I don't think your argument about grace periods is very solid to be honest and not applicable in this case as the OP stayed 11 minutes beyond the end of the parking session anyway. The PPC will argue you need to purchase enough time to cover the time between entering and exiting. That's how ANPR enforcement works. If you can successfully argue that entrance and exit times aren't applicable, only the unknown period of actual parking you FUBAR the entire industry overnight. What's to stop a motorist entering a car park, parking, wandering into town, paying for parking an hour after parking. The only line of reasonable defence I can see is the Ringo receipt stating a session period. That is misleading, it should have merely stated the duration purchased.
If you have evidence the app malfunctioned preventing you from extending your parking I'd use that as clear defence, frustration of contract. Were there any other payment options you could have used, payment machines for example.
I disagree.
Firstly, the defendant has demonstrated that the driver acted reasonably in all instances - they entered the car park, parked up and paid - all done in quick succession and well within reasonable time based on the circumstances.
Secondly, if the parking operator wanted to base it's charges on 'entry time' then it could easily do that using the ANPR data which was gathered at entry - it's a the operator's commercial choice not to do that - that is not the fault of the defendant and the defendant cannot be made liable due to the inadequacies of the parking operators methods of operation.
Thirdly, this is a consumer contract dispute and , as such, the confirmation of contract will be the centre-point of the case and therefore undefeatable by the Claimant - the contents of the established contract will dictate the timings and not other implied interpretations.

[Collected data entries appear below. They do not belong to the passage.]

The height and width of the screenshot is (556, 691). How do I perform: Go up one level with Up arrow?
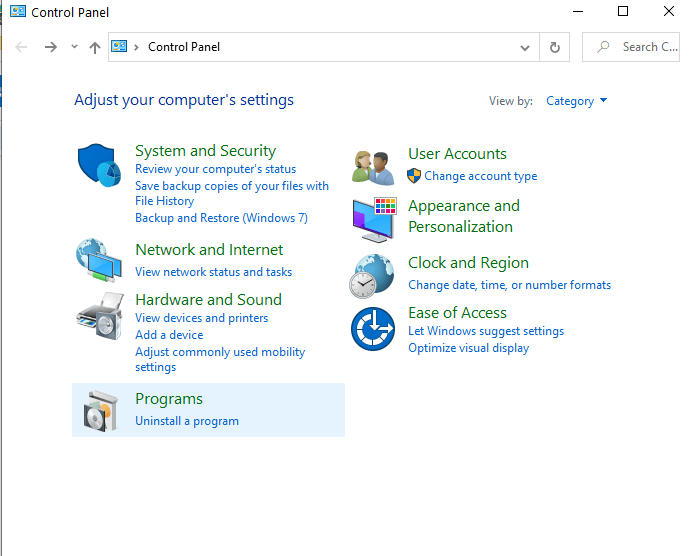(x=95, y=47)
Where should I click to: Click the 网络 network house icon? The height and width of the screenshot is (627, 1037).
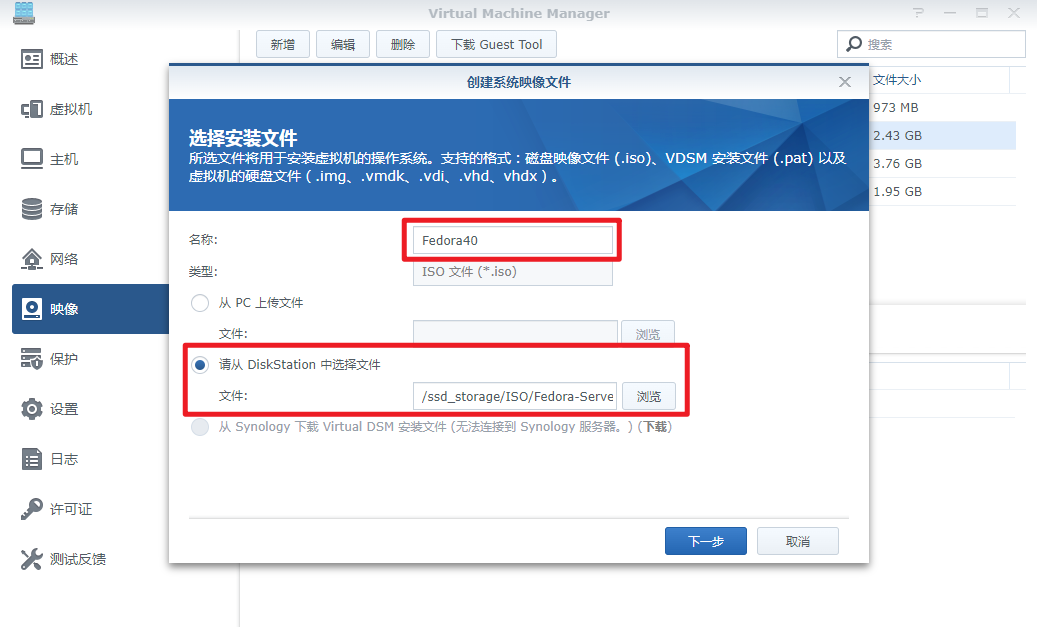pyautogui.click(x=32, y=259)
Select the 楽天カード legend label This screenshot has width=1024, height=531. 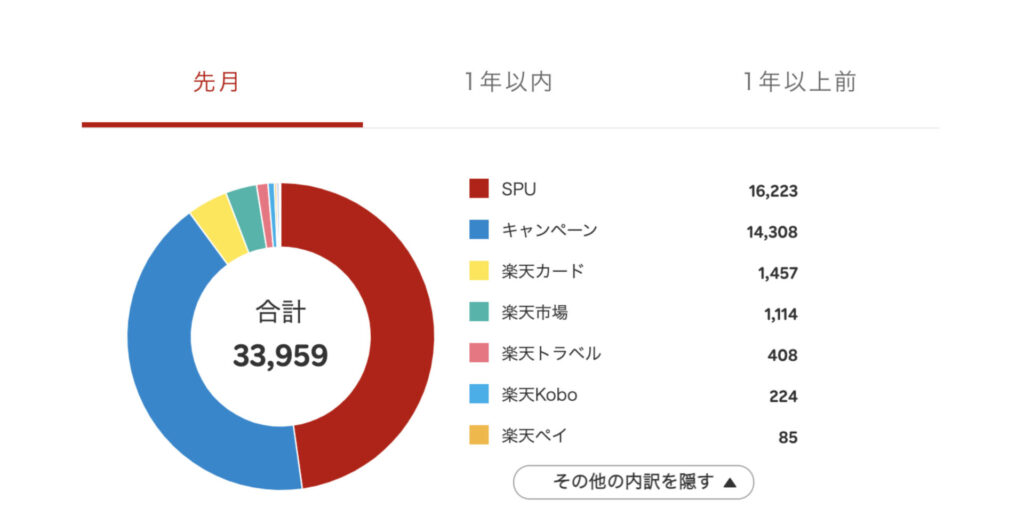(x=543, y=271)
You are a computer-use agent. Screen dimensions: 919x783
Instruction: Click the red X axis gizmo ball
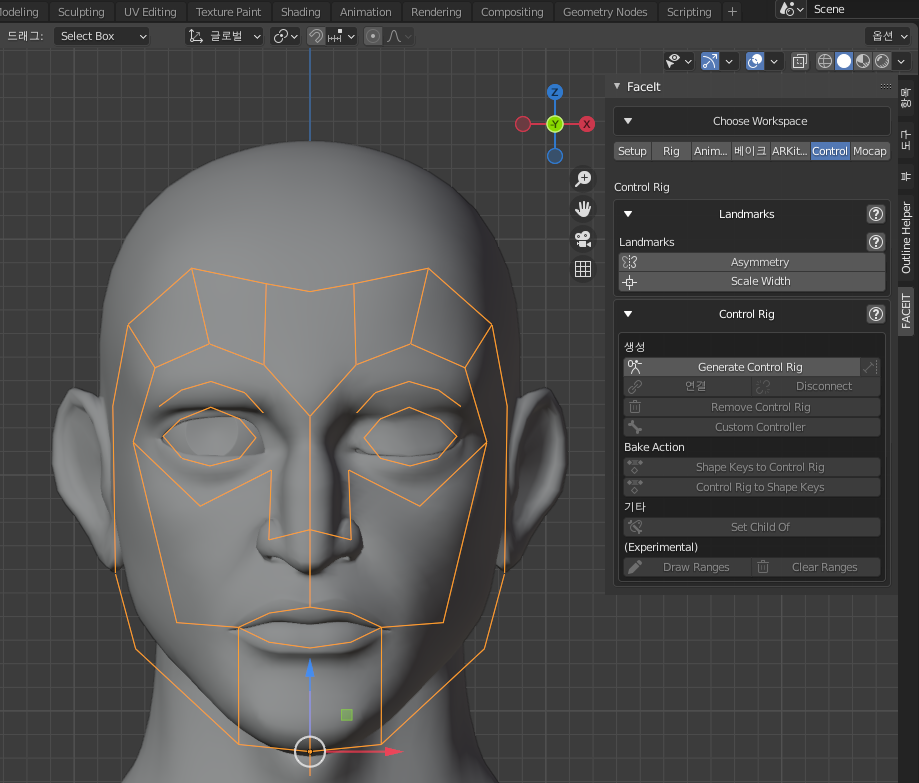[x=587, y=124]
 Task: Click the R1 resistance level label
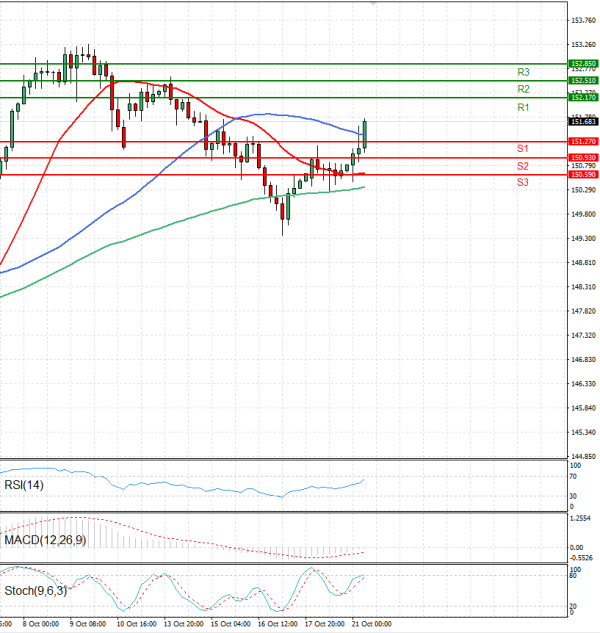pos(523,107)
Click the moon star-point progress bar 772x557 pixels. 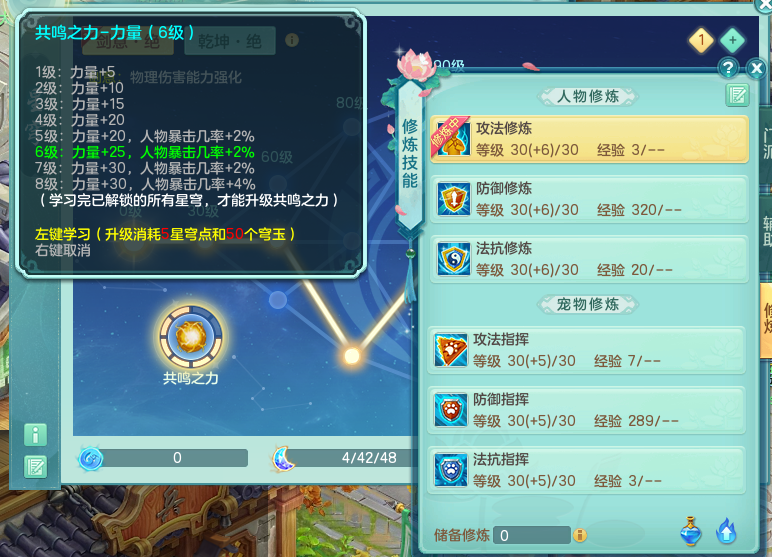[x=345, y=458]
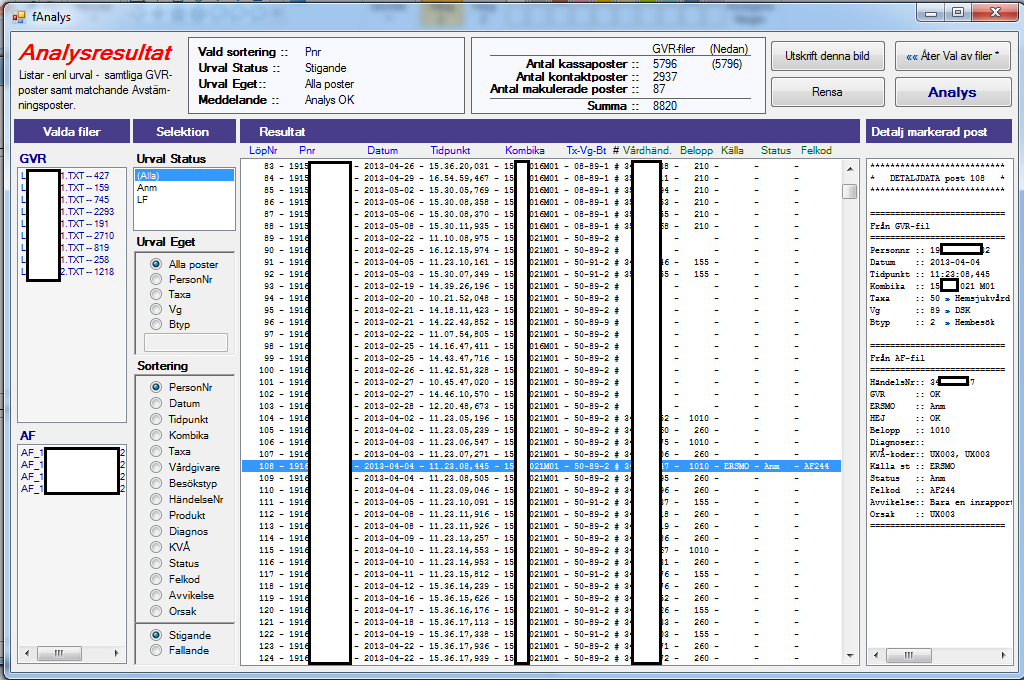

Fourthly, how 'ANPR enforcement works' is irrelevant if the parking operator allows a contract to be formed which is not based on the precise entry time - the law does not exist to make ANPR enforcement workable - ANPR enforcement is demonstrably unreliable when entry / exit times are very tight (vs the parking time purchased) since entry and exit times don't actually demonstrate the exact period of parking.
Fifthly, de minimis principle - the alleged contravention period is ridiculously tiny - any claim would immediately represent unreasonable conduct by the Claimant.